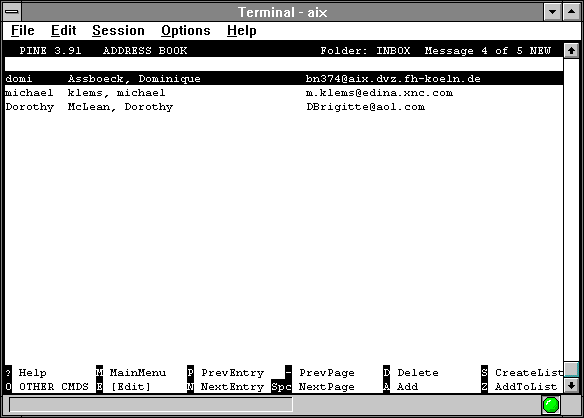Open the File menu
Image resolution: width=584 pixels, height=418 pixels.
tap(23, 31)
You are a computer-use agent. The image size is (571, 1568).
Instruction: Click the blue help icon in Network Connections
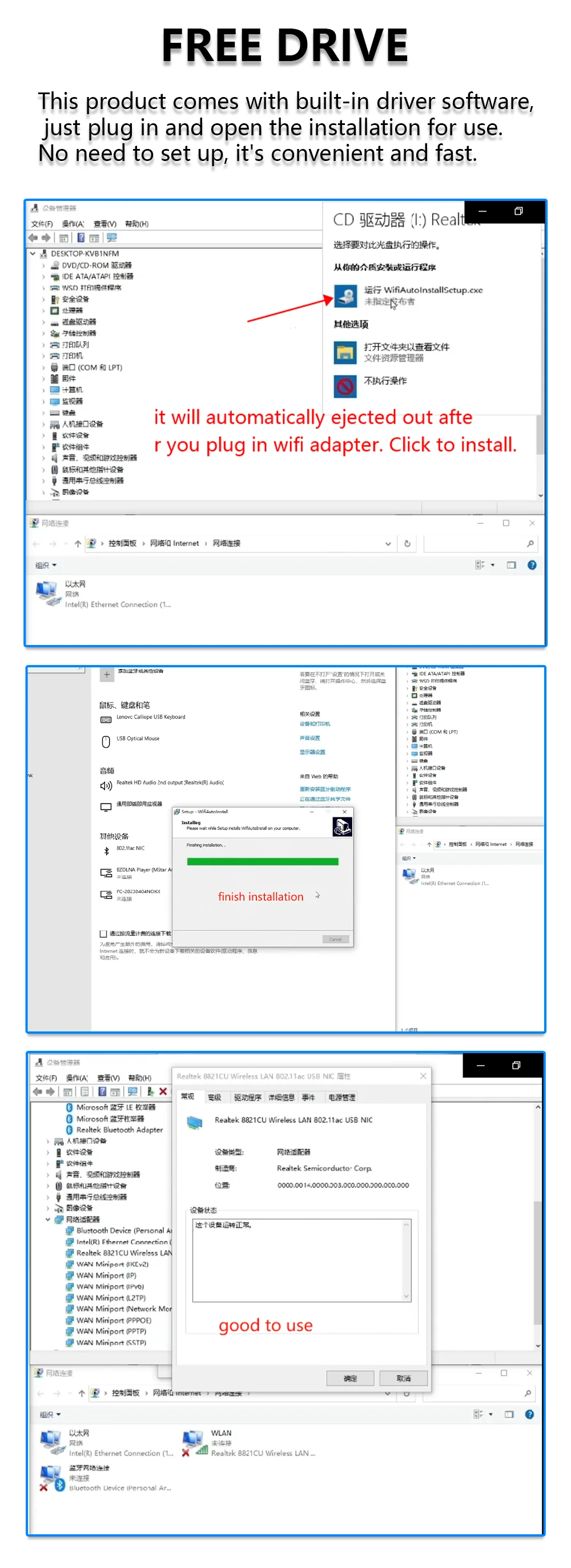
______________________________
* _WORK TASK_
After locating the line that contains "You are a computer-use", output it and all later lines through the end of the material exactly, leaving out pictures.

* _RESPONSE BELOW_
You are a computer-use agent. The image size is (571, 1568).
Instruction: Click the blue help icon in Network Connections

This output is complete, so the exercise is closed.